§ EXCERPT PROVIDED:
# 2008 Power Max 6000 vs Power Shift



## blizzisu (Oct 5, 2015)

I'm in the market for a used snow blower to replace the Troy Bilt 2410 I just sold. Looking at two options. Both sellers are asking $500.

1. 2008 Toro Power Max 6000 26inch. Model 38610. I believe this is a 2 cycle Briggs motor?

2. Toro Power Shift 1028 28". I don't have info on the model or year, but the pictures look good and the owner says it runs perfectly.

I have a pretty big driveway that holds 12 cars so the 28" would be nice to have. The Power Shift seems to be the better performing model, but is more than likely 15+ years old. Which option would you all go with?

Thanks,
John


----------



## UNDERTAKER (Dec 30, 2013)

YEAHHHHHHHHHHHHHH beyond a shadow of a doubt I would run with THE POWERSHIFT. on that 1. there was never a 2 cycle briggs ever put on a powermax.k:k:k:k:k:. even at 15 plus years the parts for THE POWERSHIFT are still made here in the land of TORO.


----------



## blizzisu (Oct 5, 2015)

Here are two pictures of the Power Shift. Any idea on the model year?


----------



## UNDERTAKER (Dec 30, 2013)

it would be from 1996- 2004. look down on the service panel for the serial number.k:k:k:k:k:


----------



## blizzisu (Oct 5, 2015)

I'm going to stop by and take a look at it as soon as the seller responds. I'll let you know what I find out. Thanks for the help.


----------



## UNDERTAKER (Dec 30, 2013)

how much are they asking for it. from the pics it looks to have been well preserved.


----------



## blizzisu (Oct 5, 2015)

They are asking $500. Probably couldn't go wrong at that price?


----------



## UNDERTAKER (Dec 30, 2013)

blizzisu said:


> They are asking $500. Probably couldn't go wrong at that price?


YEAHHHHHHHHHHHHHHHH at this time of year. better get it. just remember *THIS. IF IT IS A POWERSHIFT I CAN FIX IT!!k:k:k:k:k:*


----------



## 43128 (Feb 14, 2014)

§ SOURCE DATA:
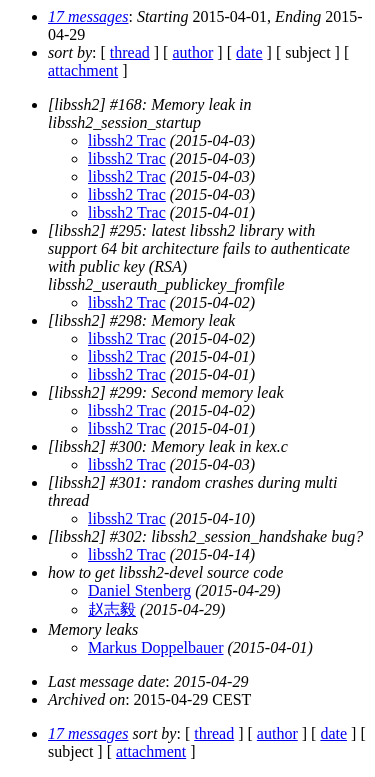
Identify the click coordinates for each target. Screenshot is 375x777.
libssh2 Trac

§ REQUIRED TASKS:
**1.** Please translate this sentence from the snow blower thread above into Spanish: "I'm going to stop by and take a look at it as soon as the seller responds."
**2.** Print the part of the snow blower thread starting with "1. 2008 Toro" and going on through "it runs perfectly.".

§ SOLUTIONS BELOW:
**1.** Voy a pasar a echarle un vistazo en cuanto el vendedor responda.

**2.**
1. 2008 Toro Power Max 6000 26inch. Model 38610. I believe this is a 2 cycle Briggs motor?

2. Toro Power Shift 1028 28". I don't have info on the model or year, but the pictures look good and the owner says it runs perfectly.